Salah-satunya dari Lembaga Swadaya Masyarakat Barisan Elemen Rakyat Analis Tasikmalaya (LSM Berantas), Heri Ferianto Ketua LSM Berantas menduga  Sekda sebenarnya mendukung penggiringan tersebut, namun menggunakan alasan kearifan lokal sebagai dalih.

“Saya sangat menyayangkan pernyataan Sekda tersebut. Karena menurut saya, statement Sekda seakan mendukung adanya penggiringan dan pemaketan bahan sembako secara sepihak, ini ada apa ???.”Tegas Heri Ferianto kepada tasikraya lewat pesan WhatsApp, Rabu (2/3/2022).

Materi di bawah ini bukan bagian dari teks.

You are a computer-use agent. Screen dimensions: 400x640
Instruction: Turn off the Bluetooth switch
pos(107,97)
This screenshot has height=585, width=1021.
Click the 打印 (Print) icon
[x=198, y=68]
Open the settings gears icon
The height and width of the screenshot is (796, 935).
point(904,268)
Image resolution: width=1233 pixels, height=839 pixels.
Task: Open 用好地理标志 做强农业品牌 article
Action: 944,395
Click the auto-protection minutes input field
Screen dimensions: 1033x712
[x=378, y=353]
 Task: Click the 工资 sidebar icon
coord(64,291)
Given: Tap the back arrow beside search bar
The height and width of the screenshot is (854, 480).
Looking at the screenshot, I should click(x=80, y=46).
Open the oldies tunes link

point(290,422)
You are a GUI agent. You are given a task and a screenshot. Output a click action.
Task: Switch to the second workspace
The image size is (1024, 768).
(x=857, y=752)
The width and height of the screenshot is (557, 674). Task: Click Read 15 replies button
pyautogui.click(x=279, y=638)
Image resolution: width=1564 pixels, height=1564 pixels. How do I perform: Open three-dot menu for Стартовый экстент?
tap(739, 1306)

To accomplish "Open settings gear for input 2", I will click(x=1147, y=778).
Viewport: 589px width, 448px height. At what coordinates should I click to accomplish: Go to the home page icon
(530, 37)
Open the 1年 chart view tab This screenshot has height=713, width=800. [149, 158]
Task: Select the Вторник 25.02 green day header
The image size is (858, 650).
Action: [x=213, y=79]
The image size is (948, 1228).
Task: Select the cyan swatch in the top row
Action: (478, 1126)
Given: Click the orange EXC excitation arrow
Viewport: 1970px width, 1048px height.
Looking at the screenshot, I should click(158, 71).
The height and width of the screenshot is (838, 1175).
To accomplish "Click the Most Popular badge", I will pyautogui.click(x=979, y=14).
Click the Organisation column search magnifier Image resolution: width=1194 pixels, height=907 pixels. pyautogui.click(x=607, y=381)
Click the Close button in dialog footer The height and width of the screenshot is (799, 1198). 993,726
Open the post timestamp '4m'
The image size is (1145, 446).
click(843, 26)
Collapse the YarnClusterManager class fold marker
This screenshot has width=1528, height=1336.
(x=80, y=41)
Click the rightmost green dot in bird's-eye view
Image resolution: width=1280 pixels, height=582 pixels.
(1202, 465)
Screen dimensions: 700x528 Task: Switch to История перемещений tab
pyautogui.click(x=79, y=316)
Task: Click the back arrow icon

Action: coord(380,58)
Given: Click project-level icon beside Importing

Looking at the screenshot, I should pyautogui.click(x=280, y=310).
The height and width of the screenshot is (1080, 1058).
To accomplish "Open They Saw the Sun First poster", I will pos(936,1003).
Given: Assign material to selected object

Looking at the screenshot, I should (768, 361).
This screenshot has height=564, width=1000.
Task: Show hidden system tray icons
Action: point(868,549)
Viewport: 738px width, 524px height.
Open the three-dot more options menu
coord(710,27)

Heri juga mengkritisi pernyataan Zein yang menyebutkan bahwa supplier sudah mempersiapkan stok komoditi sejak Desember sampai Januari untuk memenuhi BPNT, sehingga semua pihak harus memakluminya, menurutnya pernyataan tersebut membuat tanda tanya banyak pihak.

Heri menegaskan bahwa sudah jelas masyarakat mengetahui dan merasakan carut-marutnya penyaluran Bantuan Sosial BPNT di Kabupaten Tasikmalaya, seperti penggiringan dan pemaketan sembako secara sepihak yang sebenarnya itu dilarang.

Larangan pemaketan sebagaimana dijelaskan dalam Pasal 8 Permensos No 5 Tahun 2021 bahwa E-warong dilarang memaksa KPM melakukan pembelian bahan pangan tertentu dan dalam jumlah tertentu, menjual bahan pangan dalam bentuk Paket, menyimpan KKS milik KPM baik sebelum maupun setelah pencairan, dan mengintimidasi KPM.

“Atas hal ini saya berharap Aparat Penegak Hukum (APH) segera menyelidiki ada motif apa dibalik penggiringan KPM untuk belanja di e-warung tertentu yang jelas-jelas menjual sembako yang sudah dipaketkan.”tambahnya.

Perubahan skema penyaluran bantuan sosial BPNT yang semula disalurkan secara non tunai sekarang menjadi tunai, pada faktanya belum dapat membawa perubahan yang signifikan bagi masyarakat.

Pasalnya, masih banyak oknum yang berusaha meraup keuntungan dengan cara menggiring dan memaksa KPM untuk membelanjakan uangnya di e-warong yang sudah ditunjuk.

Seperti halnya yang terjadi di beberapa Kecamatan di wilayah Kabupaten Tasikmalaya, dimana KPM hanya menerima bantuan dalam bentuk sembako paketan yang sudah dipaket secara sepihak, sehingga KPM tidak memiliki kebebasan untuk memilih barang sesuai kebutuhannya.

Begitupun jumlah dan nilai barang yang di terima KPM dalam bentuk paket banyak yang tidak sesuai dengan besaran nominal uang yang merupakan hak KPM.